==== Task material ====

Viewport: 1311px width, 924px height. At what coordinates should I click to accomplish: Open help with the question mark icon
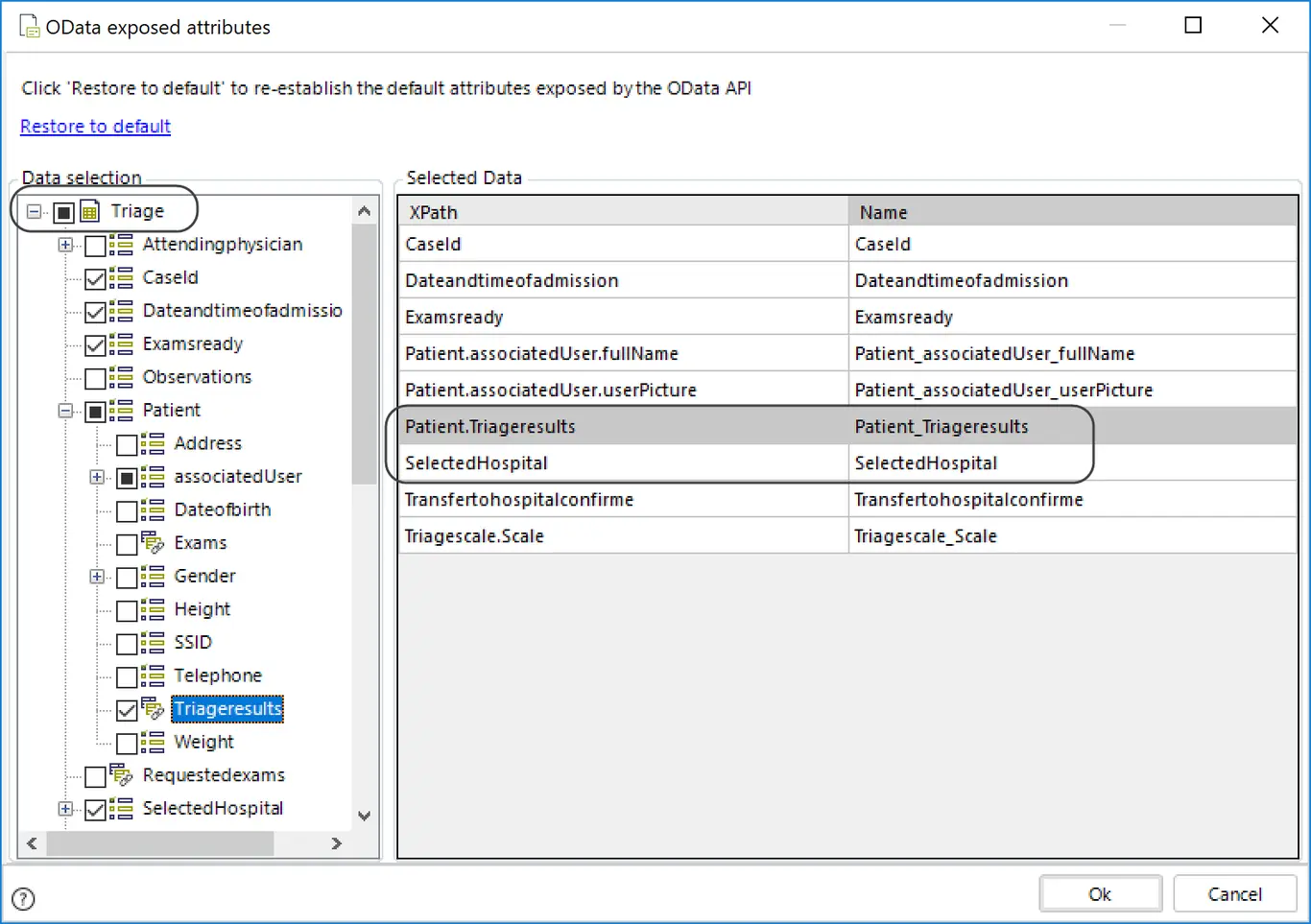[24, 899]
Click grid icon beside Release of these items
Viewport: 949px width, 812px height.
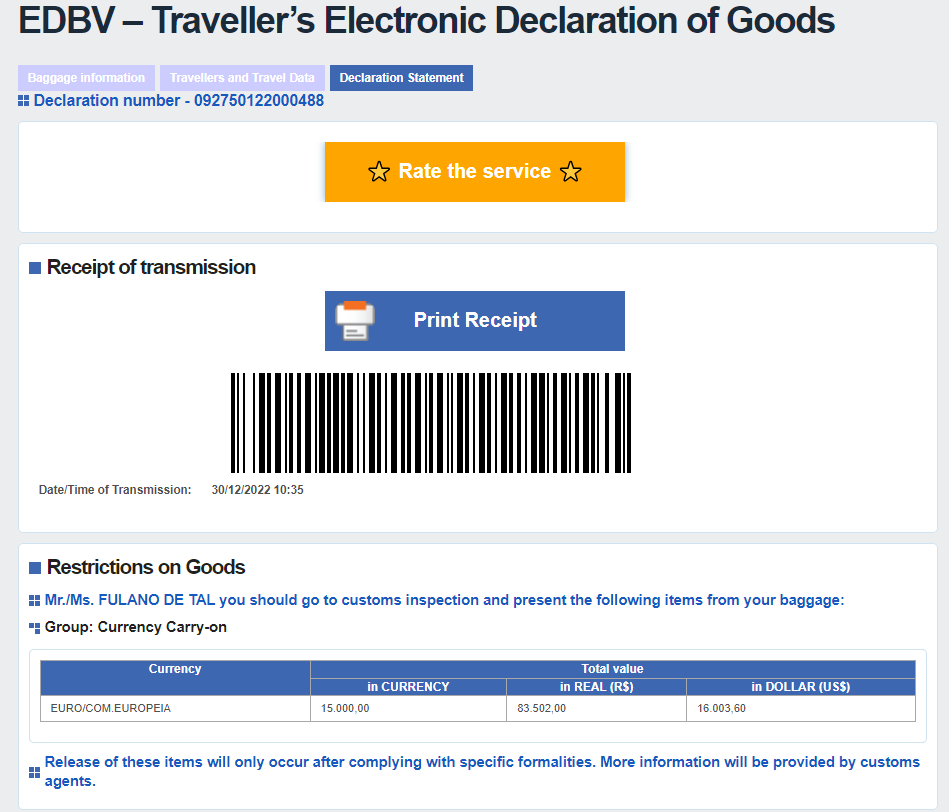tap(35, 772)
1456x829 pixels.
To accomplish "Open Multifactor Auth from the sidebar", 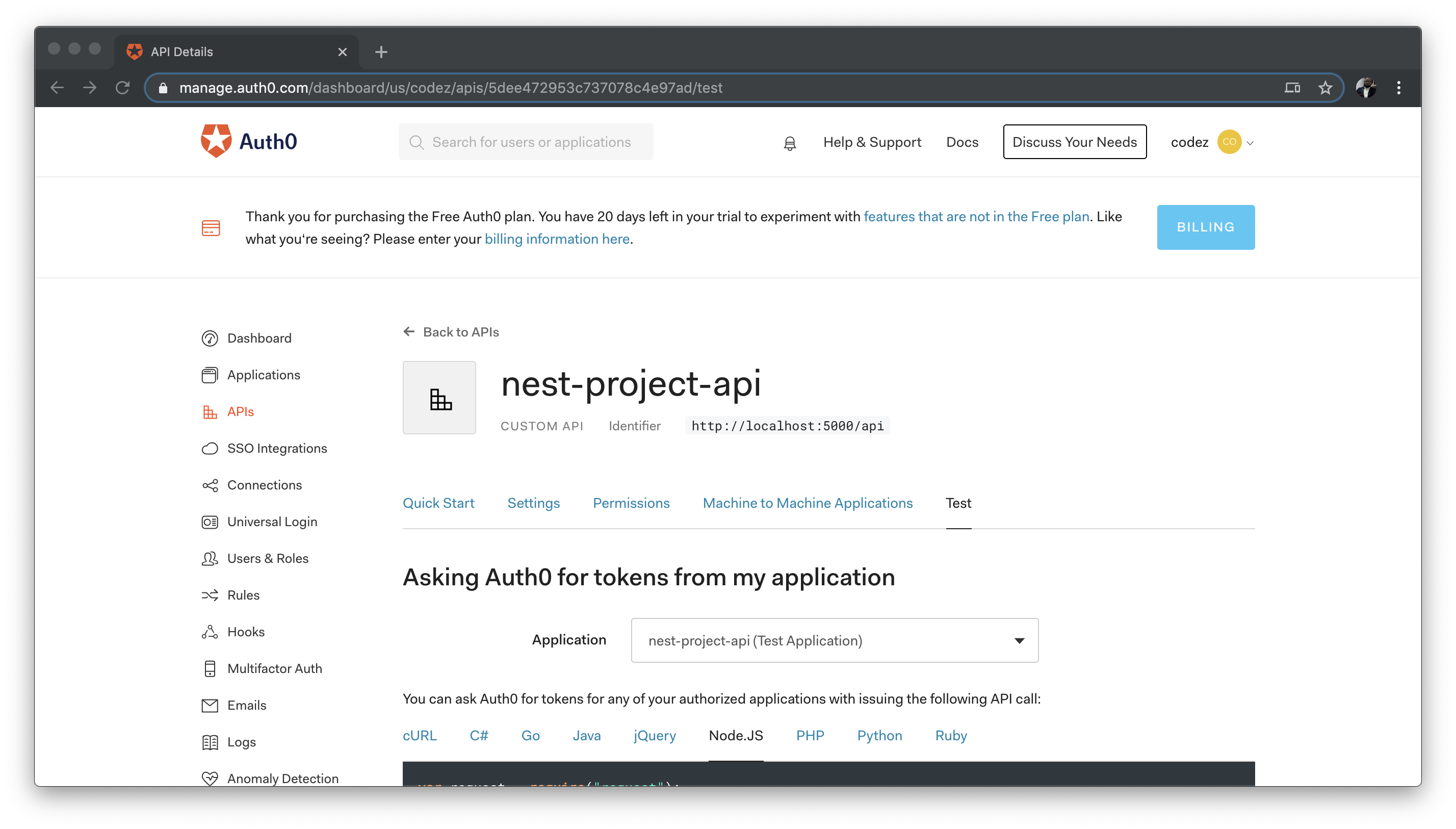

====

[Goal]: Pull out each row above that contains the word "icon", copying every such row in full.

[Written solution]:
Viewport: 1311px width, 924px height. At what coordinates should I click to accomplish: Open help with the question mark icon
Click grid icon beside Release of these items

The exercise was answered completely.